Gender Equity Within Halacha
He went on to found Chuppot, Israel’s only Orthodox initiative mandating a halachic prenuptial agreement to protect women from aginut—a feminist innovation rooted in Halacha. By integrating female officiants, empowering women to give a ring and recite sheva brachot under the chuppah, he models how Orthodoxy can center gender equity without sacrificial compromise. Roughly 1–2 couples marry daily through Chuppot, normalizing egalitarian rituals and expanding women’s authority within halachic marriage.
Public Solidarity & Moral Courage
Rav Aaron’s leadership extends beyond theoretical vision into public practice. As rabbi of Va’ani Tefillah in Jerusalem’s Nachlaot, he ministers across the socio-religious spectrum. Notably, each year he marches publicly in the Jerusalem Pride Parade, as reported by Ynet: after previously opposing it, he now declares, “spiritual leaders cannot afford silence.” His transformation and continued presence powerfully signal that religious tradition must uphold dignity and inclusion.

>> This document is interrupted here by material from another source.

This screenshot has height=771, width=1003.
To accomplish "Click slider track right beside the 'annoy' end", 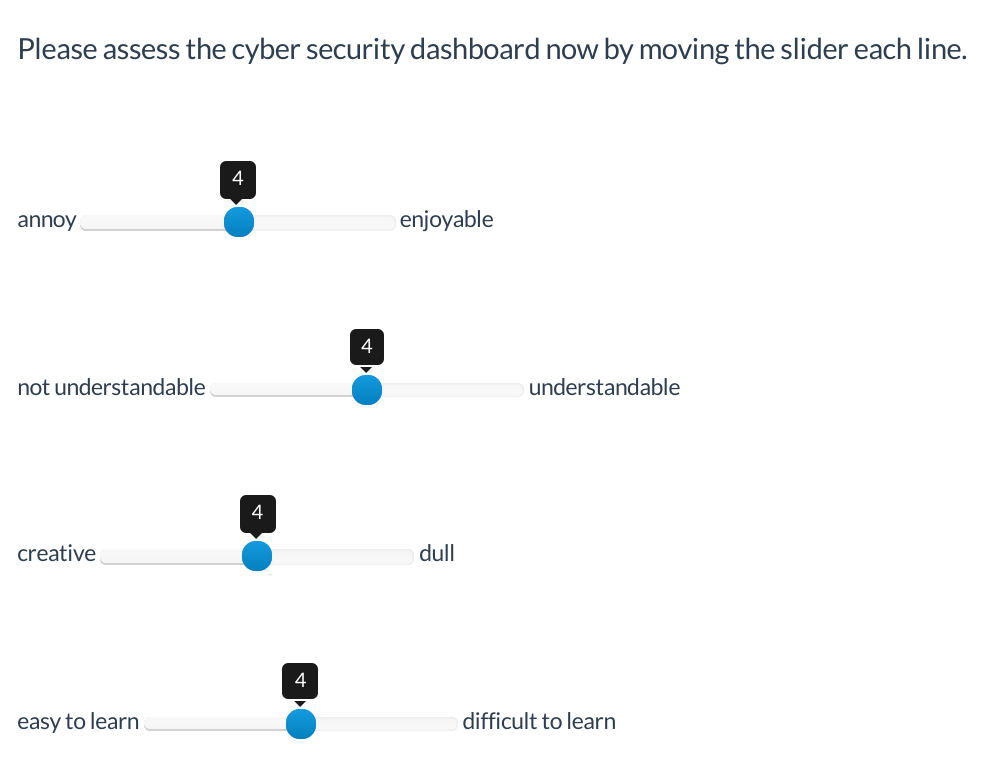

Bridging Communities in Crisis
In times of national trauma - the ongoing Iron Swords war and rising tensions over ultra-Orthodox military exemptions, Rav Aaron is actively building bridges, not deepening divides. While the Israeli public’s trust in the Chief Rabbinate collapses, his work fills the void: offering halachic integrity, inclusive language, and shared ritual as alternatives. He affirms that tradition can heal rather than alienate, even in fractious moments.
Fostering Unity Without Uniformity
Rav Aaron convenes unlikely alliances - religious and secular, Israeli and Diaspora, and diverse genders - through teaching, advocacy, and grassroots engagement. Whether addressing Knesset committees or mentoring individuals, he consistently centers shared peoplehood over ideological purity. His leadership is not dogmatic; it is relational, empathetic, adaptable, and inclusive.
In all this, Rav Aaron exemplifies Z3’s values: he advances Jewish Peoplehood by bringing people together across boundaries; he honors diversity of voices within Judaism; and he enables individual and communal agency through proactive innovation. He doesn’t just critique centralized power… he offers a real, respectful, halachic alternative.
For these reasons, Rabbi Aaron Leibowitz is both a scholar and a steward of pluralist Jewish futures. He is a true Z3-style Bridge Builder: forging pathways between Halacha and justice, tradition and inclusion, Israel and Diaspora, and most importantly, between Jewish heritage and the generations who will carry it forward.